The work of building comprehensive community defense is neither quick nor easy. It requires vision that extends beyond immediate crises to long-term capacity building. It requires coordination across different sectors and forms of power. It requires both pride in what has been accomplished and honest assessment of remaining vulnerabilities. It requires learning from history while adapting strategies to contemporary challenges. Most fundamentally, it requires rejecting the notion that any community should have to depend entirely on the goodwill of others for its safety, prosperity, and freedom.

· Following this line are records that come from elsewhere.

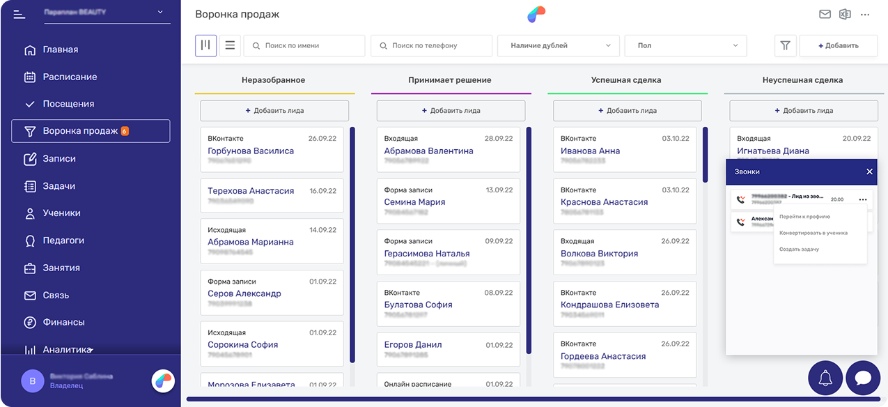
Task: Switch to kanban column view
Action: (x=205, y=45)
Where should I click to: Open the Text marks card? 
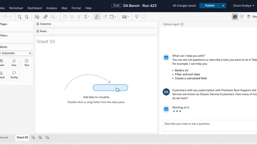27,63
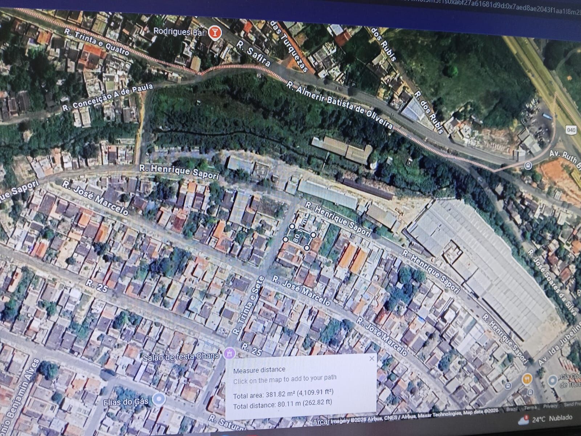581x436 pixels.
Task: Open the Cia Coo de Trans place marker
Action: pyautogui.click(x=553, y=381)
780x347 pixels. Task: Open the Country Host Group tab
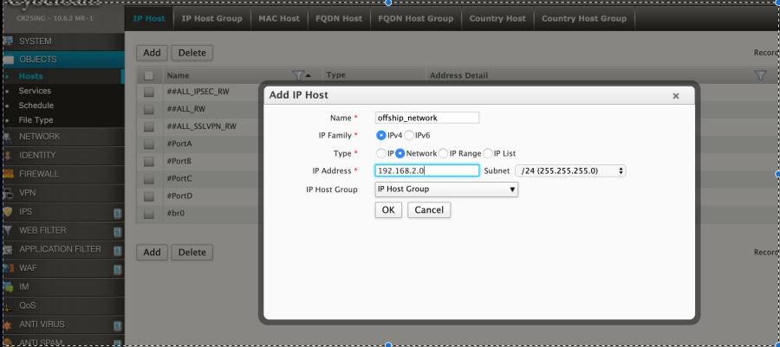583,18
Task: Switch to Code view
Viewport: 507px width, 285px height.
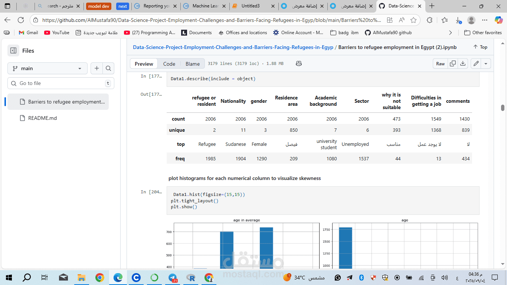Action: 169,64
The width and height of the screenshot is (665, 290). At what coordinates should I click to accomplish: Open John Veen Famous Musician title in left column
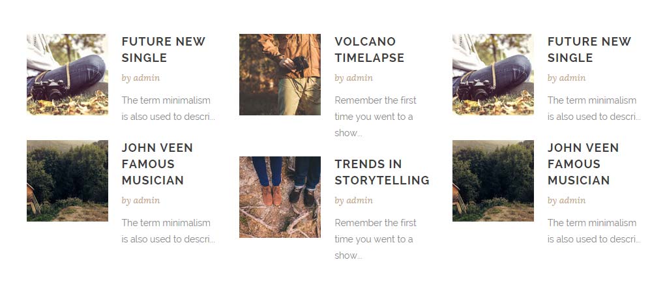tap(156, 164)
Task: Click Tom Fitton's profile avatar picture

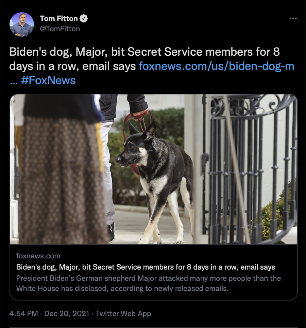Action: 22,24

The IAF chief’s warning, delivered halfway around the world in a different context, nonetheless speaks a truth that resonates across borders and through history: strength matters, weakness invites exploitation, and the price of inadequate defense is measured in freedom lost. For African Americans, this isn’t abstract theory but lived experience spanning centuries. The challenge now is to apply these hard-won lessons to building the comprehensive strength—economic, political, educational, cultural, and protective—necessary to ensure that future generations face a world where their community can defend its interests, protect its members, and chart its own course. The alternative, as both history and Chief Marshal Singh remind us, is vulnerability to subjugation in whatever form it takes in each new era.